▶ **Assigned task**
Could you show each line of the records that contains the word "computer"?

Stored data
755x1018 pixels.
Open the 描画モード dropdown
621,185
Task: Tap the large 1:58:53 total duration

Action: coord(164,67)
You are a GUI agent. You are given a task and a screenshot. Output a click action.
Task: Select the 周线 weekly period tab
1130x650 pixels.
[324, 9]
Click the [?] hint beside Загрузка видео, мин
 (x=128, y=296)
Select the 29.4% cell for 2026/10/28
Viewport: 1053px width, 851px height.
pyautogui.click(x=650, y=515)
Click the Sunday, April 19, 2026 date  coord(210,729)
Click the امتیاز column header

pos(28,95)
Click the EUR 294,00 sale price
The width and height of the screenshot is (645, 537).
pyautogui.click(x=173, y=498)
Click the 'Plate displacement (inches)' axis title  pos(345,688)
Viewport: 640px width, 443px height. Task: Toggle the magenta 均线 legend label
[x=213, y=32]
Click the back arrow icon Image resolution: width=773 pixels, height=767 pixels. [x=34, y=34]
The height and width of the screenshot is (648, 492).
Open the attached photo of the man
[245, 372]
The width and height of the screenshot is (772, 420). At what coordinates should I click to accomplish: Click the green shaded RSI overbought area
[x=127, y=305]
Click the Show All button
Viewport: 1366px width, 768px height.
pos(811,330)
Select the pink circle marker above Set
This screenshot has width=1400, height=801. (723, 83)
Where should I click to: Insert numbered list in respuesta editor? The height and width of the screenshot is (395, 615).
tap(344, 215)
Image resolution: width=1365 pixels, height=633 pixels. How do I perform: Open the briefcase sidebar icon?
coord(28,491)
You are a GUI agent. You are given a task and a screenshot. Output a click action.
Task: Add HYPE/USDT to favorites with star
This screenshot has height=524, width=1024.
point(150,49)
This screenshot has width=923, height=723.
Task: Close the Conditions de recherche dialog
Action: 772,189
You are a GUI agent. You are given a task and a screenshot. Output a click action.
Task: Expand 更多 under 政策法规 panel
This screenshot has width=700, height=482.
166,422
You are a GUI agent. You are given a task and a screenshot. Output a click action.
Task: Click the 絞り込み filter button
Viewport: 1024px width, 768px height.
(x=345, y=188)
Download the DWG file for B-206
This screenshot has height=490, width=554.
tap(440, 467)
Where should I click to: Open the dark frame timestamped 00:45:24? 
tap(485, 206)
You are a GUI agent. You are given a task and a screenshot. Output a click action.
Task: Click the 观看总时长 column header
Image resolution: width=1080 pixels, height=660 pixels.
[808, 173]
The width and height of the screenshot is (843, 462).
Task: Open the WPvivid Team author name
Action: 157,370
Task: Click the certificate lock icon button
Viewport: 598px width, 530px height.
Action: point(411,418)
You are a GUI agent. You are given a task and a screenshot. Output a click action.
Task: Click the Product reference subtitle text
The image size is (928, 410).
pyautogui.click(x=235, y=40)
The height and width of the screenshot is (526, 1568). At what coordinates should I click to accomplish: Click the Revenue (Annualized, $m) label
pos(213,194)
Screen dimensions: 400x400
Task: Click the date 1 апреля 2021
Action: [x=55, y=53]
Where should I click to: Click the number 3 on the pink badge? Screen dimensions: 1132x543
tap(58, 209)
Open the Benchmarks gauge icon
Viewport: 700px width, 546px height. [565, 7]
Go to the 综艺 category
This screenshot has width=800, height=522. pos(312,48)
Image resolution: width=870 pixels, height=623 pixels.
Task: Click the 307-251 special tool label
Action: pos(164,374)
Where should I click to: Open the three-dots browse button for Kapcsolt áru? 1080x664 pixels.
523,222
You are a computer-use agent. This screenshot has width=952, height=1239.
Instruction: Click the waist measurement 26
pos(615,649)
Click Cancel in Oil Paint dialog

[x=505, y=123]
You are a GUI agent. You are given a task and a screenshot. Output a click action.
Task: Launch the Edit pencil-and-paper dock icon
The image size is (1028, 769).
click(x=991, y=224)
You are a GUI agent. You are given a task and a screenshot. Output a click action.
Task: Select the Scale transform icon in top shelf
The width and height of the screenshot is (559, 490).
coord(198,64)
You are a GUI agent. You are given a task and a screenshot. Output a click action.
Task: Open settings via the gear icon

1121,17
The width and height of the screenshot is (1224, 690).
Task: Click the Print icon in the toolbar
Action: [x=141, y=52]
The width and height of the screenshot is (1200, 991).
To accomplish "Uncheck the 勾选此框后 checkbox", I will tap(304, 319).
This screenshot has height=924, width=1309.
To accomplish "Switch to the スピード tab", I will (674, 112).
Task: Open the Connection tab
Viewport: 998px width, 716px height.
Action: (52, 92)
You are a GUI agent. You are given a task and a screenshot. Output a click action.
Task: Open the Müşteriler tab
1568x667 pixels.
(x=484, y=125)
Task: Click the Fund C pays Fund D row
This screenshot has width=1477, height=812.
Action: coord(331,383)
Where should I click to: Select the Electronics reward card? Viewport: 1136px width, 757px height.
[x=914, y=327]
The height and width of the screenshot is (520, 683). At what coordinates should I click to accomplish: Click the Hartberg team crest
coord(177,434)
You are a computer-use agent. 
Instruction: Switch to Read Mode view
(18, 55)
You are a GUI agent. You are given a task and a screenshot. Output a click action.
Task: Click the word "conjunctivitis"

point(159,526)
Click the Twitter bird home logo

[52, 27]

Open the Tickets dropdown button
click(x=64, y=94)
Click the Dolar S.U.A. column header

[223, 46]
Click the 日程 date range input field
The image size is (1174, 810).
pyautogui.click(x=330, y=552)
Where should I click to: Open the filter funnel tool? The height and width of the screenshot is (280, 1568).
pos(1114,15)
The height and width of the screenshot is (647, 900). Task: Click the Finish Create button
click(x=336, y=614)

▶ **Written response**
You are a computer-use agent. This screenshot has width=952, height=1239.
You are a computer-use agent. 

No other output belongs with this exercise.